Yep, Taft took only a few thousand votes in CA, and Debs some 80,000. That says more about California than Taft (he, he). Hiram Johnson had that state wrapped up. Interestingly, Debs scored 50,000 votes in Oklahoma, almost as many as Taft. I dont know OK politics, although it was Democratic then (home of the blind Senator Gore who was also corrupt; maybe he figured he couldnt be accused of things he couldnt see...). Btw, my list has Taft taking almost 5,000 in AZ, which had a far lower vote total than CA. They hated Taft in AZ because he vetoed the first constitution which had judicial recall in it. Taft said he wrote his heart into that veto.
1912 was a wild year. My next work will be a closer study of it. Cant wait to start, which means finishing this other one first.
Again, thanks, and I hope Ive at least got you thinking about TR and the judiciary.

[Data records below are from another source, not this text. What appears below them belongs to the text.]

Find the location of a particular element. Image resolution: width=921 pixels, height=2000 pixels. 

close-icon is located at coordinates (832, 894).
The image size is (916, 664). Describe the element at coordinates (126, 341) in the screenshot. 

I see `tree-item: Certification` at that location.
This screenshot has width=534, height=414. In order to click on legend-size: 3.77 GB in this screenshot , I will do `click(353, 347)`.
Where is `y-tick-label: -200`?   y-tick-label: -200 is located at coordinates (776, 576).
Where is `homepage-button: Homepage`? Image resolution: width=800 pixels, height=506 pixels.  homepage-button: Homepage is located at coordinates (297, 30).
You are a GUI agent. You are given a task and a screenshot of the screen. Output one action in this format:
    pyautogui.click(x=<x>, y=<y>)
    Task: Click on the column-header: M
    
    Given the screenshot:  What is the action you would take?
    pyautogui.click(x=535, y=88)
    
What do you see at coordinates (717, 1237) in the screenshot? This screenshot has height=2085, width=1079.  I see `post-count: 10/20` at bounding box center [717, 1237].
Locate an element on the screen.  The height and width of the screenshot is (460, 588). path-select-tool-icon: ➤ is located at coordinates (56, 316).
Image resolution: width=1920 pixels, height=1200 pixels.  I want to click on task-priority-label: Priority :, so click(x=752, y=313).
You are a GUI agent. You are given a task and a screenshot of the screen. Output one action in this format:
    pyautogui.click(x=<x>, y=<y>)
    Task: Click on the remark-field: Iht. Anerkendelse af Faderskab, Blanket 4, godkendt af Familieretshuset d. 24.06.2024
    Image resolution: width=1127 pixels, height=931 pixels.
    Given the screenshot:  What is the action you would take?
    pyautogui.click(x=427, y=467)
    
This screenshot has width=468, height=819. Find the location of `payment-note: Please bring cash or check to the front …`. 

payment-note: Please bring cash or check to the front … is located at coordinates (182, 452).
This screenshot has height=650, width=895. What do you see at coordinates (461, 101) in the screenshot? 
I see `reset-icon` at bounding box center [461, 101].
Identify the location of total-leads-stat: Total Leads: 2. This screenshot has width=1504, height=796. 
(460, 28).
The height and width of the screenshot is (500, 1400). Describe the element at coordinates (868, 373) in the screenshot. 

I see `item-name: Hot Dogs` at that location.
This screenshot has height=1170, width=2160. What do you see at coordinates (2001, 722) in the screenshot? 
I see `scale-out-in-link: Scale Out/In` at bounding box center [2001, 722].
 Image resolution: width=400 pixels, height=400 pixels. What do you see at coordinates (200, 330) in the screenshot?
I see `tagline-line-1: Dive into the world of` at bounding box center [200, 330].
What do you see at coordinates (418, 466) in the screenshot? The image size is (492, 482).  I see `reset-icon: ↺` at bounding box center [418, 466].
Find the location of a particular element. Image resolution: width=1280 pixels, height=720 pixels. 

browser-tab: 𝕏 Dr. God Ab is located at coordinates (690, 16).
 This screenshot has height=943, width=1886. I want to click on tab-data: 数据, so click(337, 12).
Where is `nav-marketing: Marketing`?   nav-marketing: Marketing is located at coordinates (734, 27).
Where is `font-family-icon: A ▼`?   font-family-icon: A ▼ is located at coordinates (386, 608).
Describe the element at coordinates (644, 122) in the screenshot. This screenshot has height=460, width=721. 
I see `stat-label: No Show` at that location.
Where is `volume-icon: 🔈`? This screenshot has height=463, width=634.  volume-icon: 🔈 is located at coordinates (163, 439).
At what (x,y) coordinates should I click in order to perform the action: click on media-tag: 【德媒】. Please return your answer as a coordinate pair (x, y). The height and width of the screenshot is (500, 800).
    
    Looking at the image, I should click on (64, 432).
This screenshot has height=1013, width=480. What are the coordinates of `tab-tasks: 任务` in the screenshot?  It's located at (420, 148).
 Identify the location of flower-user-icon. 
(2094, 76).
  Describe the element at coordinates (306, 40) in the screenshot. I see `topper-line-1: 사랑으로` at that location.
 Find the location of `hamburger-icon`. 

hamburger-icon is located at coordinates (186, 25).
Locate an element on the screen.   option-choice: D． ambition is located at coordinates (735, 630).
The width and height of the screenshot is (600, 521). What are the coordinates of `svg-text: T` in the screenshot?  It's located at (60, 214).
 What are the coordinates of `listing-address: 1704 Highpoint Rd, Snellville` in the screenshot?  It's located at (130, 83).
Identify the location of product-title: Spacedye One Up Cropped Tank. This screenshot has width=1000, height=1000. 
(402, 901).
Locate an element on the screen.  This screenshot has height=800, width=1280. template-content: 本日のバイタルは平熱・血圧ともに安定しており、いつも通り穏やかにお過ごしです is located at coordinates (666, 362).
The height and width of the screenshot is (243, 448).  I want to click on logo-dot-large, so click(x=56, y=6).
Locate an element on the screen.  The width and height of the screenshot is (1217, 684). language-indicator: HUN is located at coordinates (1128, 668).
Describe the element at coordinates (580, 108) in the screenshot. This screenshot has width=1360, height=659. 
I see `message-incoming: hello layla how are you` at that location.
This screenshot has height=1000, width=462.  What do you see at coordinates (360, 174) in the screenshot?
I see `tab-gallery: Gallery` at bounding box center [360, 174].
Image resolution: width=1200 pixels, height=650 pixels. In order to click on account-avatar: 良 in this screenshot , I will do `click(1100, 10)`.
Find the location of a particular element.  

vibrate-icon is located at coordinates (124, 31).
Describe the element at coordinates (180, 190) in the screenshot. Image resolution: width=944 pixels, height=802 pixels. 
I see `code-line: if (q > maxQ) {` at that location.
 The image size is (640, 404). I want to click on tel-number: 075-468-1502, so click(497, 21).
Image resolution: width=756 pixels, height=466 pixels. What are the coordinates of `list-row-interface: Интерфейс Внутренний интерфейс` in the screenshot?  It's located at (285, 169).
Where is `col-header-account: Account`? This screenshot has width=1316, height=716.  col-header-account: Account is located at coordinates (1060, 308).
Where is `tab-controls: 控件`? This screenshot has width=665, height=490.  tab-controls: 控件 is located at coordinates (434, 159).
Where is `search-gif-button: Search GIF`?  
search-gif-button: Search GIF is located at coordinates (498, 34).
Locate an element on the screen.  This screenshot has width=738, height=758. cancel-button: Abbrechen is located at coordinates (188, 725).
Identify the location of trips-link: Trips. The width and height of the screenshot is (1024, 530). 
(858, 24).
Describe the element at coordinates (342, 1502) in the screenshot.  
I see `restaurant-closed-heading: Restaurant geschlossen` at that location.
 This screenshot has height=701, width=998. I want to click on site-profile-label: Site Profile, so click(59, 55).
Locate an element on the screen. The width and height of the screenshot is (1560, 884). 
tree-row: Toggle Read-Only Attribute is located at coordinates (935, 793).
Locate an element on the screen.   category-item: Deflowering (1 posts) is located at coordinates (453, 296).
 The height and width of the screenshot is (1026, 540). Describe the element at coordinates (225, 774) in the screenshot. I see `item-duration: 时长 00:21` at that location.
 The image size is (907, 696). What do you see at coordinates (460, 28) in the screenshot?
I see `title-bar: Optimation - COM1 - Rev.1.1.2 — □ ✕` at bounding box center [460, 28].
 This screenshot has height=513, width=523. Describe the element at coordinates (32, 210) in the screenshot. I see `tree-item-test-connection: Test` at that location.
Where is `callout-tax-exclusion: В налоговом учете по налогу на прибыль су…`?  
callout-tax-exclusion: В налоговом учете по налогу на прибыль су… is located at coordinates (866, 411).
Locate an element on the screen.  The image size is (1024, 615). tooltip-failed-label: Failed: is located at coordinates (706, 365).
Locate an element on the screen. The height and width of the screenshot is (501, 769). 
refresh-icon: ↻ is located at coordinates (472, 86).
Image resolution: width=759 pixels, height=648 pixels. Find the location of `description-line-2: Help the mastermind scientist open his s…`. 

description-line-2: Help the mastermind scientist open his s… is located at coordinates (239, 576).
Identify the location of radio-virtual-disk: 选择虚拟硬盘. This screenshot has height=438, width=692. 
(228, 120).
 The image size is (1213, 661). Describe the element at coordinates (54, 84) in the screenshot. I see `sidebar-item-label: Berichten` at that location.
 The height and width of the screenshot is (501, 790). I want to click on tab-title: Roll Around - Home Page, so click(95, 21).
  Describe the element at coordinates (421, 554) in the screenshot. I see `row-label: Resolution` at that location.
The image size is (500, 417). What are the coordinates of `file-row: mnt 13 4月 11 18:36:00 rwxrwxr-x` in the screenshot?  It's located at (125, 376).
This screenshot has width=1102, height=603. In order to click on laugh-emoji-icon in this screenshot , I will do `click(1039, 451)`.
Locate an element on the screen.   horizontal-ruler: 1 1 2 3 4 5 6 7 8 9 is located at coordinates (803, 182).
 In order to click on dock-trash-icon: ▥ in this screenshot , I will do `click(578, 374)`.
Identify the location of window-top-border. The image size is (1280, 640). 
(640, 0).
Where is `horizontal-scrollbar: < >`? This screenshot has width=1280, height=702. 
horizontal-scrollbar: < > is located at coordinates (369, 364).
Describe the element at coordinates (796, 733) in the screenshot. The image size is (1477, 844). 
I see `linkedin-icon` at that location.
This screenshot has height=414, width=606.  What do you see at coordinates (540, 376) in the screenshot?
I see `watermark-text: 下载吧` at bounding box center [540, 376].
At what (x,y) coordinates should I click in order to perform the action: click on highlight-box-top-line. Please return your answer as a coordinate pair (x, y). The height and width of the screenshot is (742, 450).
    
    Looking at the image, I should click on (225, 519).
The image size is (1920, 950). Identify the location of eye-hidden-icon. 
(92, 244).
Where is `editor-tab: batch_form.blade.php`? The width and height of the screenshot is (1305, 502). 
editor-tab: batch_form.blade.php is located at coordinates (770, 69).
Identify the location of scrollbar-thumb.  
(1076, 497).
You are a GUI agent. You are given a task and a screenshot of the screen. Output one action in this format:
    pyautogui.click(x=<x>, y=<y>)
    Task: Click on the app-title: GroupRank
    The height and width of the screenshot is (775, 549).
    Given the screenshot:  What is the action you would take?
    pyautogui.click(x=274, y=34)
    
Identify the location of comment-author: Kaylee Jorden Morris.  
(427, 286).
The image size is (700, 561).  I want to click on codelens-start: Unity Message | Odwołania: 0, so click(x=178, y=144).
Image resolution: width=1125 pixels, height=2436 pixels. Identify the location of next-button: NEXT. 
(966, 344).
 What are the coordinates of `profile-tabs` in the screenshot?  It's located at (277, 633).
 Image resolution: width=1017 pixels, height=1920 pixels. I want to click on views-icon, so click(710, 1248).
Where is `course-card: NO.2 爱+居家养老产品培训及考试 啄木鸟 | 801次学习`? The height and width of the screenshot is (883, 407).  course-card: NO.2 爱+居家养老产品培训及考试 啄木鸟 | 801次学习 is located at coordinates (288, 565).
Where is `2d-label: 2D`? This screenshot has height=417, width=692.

PS Indeed, Roosevelt's "strenuosity" paid off in Oct/1912. His doctor said his huge chest muscles saved his life and that he'd never seen such a strong man.
There was a Robert Bruere who wrote for the New York Post and Harpers back then, covering the I.W.W. and labour movement, and, in particular, the forced relocation of immigrant and Wobbly-inclined miners from the Phelps Dodge copper mines around Bisbee, Arizona to Columbus, New Mexico during WWI. It might have been the same literary light, or perhaps a relative. But possibly that osometime New Yorker could have had connections to T.R. dating back to Roosevelt's time in New York as Police Commissioner.
Afraid I'm better acquainted with the material from the New York Sun in those and later days...
1912 was a wild year...
I'm sure those sailing from Liverpool aboard the Titanic would agree, and Wilbur wright certainly found at least one event that year to be a personal milestone....
Thanks and I hope I've got you thinking about T.R. and the judiciary.
I took the canal zone and let congress debate, and while the debate goes on, the canal does also.
--T.R., at Berkeley, California, 23 March,1911.
Be honest, and remember that honesty counts for nothing unless back of it lie courage and efficiency.
--T.R., The Groton School; 24 May 1904>
A vote is like a rifle; its usefulness depends upon the character of its user.